Figure 2: Mean non-reference concordance for unfiltered SNPs by minor allele frequency in the haplotype reference panel. Non-reference concordance estimates were generated by comparing the imputed genotypes against the gold standard truth set from the haplotype reference panel. The X-axis shows the minor allele frequency bins. The Y-axis shows the mean non-reference concordance (NRC) for each bin. Colors represent different coverages used as input data for imputation. Results for Holstein are shown on the left panel and Angus on the right panel.

Figure 3: Non-reference concordance for unfiltered SNPs stratified by minor allele frequency in the haplotype reference panel. Non-reference concordance estimates were generated by comparing the imputed genotypes against the gold standard truth set from the haplotype reference panel. Each data point represents one of the subjects in the experiment. The X-axis shows the minor allele frequency. The Y-axis shows the non-reference concordance (NRC) estimate for each subject. Colors represent different coverages used as input data for imputation. Results for Holstein are shown on the left panel and Angus on the right panel.

Conclusions:

The results of this experiment demonstrate that low-pass sequencing plus imputation, even at a coverage as low as 0.1x, is a highly effective approach for generating comprehensive genome-wide information with high accuracy in cattle. Low-pass plus imputation offers superior performance and accuracy compared to traditional genotyping arrays when the data is to be imputed to a genome-wide reference panel, making it an attractive tool for researchers and breeders seeking to identify novel genetic variation in cattle and explore the genetic basis of important traits in breeding programs. It also offers an opportunity to improve genomic prediction accuracy. While mid density genotyping arrays are sufficient for genomic selection in inbred populations with limited numbers of haplotype segments (Pocrnic et al., 2016), this experiment makes clear that there is abundant diversity that can potentially be deployed for genetic improvement that is better captured by sequencing than limited arrays.

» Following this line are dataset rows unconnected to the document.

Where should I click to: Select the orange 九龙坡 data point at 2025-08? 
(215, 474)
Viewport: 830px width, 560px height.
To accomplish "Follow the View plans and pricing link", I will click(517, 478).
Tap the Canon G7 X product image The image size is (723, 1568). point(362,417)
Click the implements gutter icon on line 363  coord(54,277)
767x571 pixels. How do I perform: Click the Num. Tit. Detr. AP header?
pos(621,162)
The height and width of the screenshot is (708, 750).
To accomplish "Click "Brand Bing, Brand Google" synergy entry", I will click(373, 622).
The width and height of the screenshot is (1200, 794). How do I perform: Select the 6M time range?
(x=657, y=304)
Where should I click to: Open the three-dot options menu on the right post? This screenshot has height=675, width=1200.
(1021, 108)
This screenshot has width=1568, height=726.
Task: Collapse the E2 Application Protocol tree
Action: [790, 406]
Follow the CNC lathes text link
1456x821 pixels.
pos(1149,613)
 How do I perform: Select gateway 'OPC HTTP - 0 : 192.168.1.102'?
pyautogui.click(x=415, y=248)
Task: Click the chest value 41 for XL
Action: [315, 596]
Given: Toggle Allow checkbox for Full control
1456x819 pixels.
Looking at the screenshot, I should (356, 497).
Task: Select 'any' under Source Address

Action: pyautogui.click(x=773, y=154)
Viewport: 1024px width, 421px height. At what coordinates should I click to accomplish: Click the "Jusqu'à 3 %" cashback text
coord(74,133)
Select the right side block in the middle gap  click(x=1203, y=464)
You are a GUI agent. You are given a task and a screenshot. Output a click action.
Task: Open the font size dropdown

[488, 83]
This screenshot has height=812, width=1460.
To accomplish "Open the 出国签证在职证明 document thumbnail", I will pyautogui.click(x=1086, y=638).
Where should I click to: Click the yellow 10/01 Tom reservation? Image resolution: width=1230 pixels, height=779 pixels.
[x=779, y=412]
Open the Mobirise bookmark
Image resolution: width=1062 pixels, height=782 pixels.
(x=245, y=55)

In addition to providing a more comprehensive genome-wide data, low-pass plus imputation is also more cost effective compared to traditional genotyping arrays. This is particularly important for researchers and breeders who work with large samples or have limited resources, but require comprehensive genomic data to drive their research and breeding programs. Furthermore, low-pass plus imputation has more flexibility than arrays and allows for a more reliable detection of a large number of genomic variations across the genome such as copy number variation or indels that are often not well captured by genotyping arrays. Additionally, Gencove has recently also collaborated with Neogen to combine low-pass sequencing with targeted capture to provide the genome wide accuracy of low-pass with improved resolution at key mendelian loci such as the Polled phenotype locus. In summary, our results demonstrate that low-pass combined with imputation outperforms array-based imputation and is an attractive alternative for generating comprehensive genome-wide information with high accuracy in cattle. This powerful alternative provides researchers and breeders with an affordable yet efficient and reliable method to explore novel and known genetic variation in cattle breeding and research programs.

Bibliography

Li JH, Mazur CA, Berisa T, Pickrell JK. Low-pass sequencing increases the power of GWAS and decreases measurement error of polygenic risk scores compared to genotyping arrays. Genome Res. 2021 Apr;31(4):529-537. doi: 10.1101/gr.266486.120. Epub 2021 Feb 3. PMID: 33536225; PMCID: PMC8015847.

Pocrnic I, Lourenco DA, Masuda Y, Legarra A, Misztal I. The Dimensionality of Genomic Information and Its Effect on Genomic Prediction. Genetics. 2016 May;203(1):573-81. doi: 10.1534/genetics.116.187013. Epub 2016 Mar 4. PMID: 26944916; PMCID: PMC4858800.